— BEGIN Records for this exercise —

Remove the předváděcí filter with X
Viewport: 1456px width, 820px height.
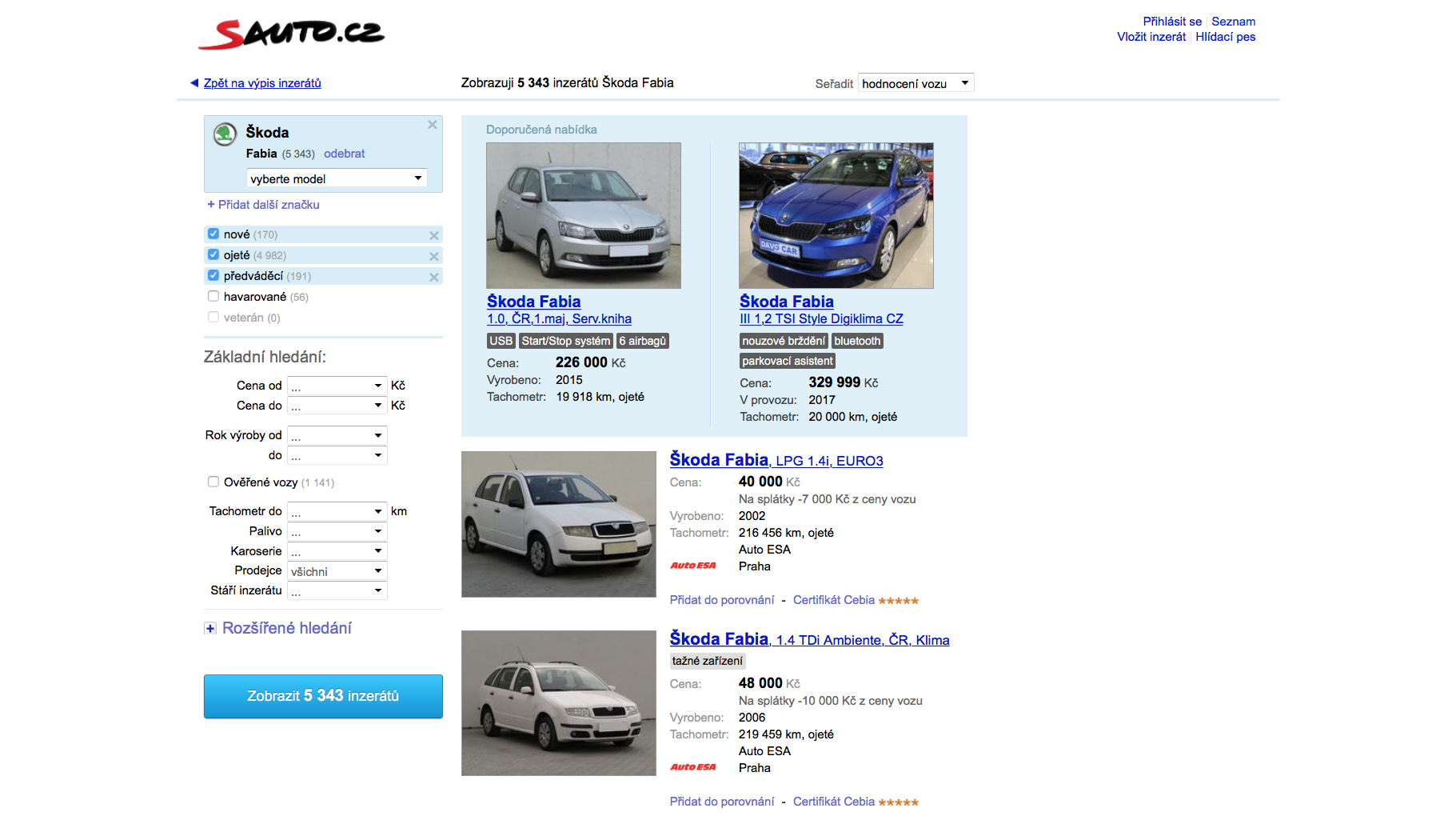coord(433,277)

— END Records for this exercise —
— BEGIN Records for this exercise —

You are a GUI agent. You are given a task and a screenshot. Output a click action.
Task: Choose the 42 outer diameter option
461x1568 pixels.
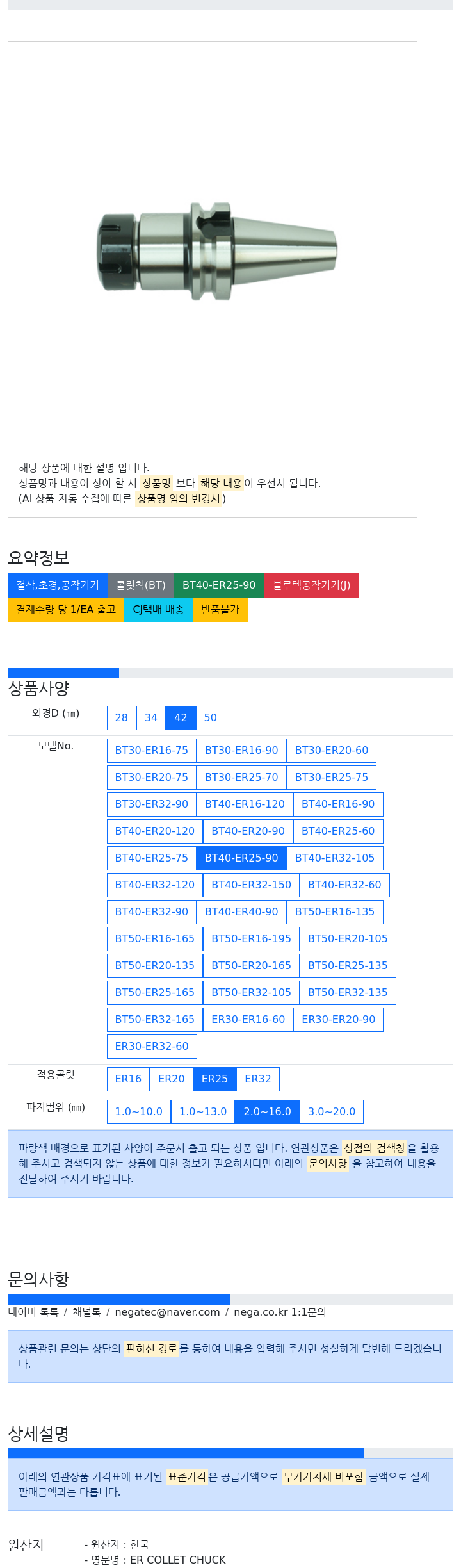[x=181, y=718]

— END Records for this exercise —

- **What is expected**
Pick out every line above that contains the string "Choose" and copy each one. Case counts.

- **Output of the task**
Task: Choose the 42 outer diameter option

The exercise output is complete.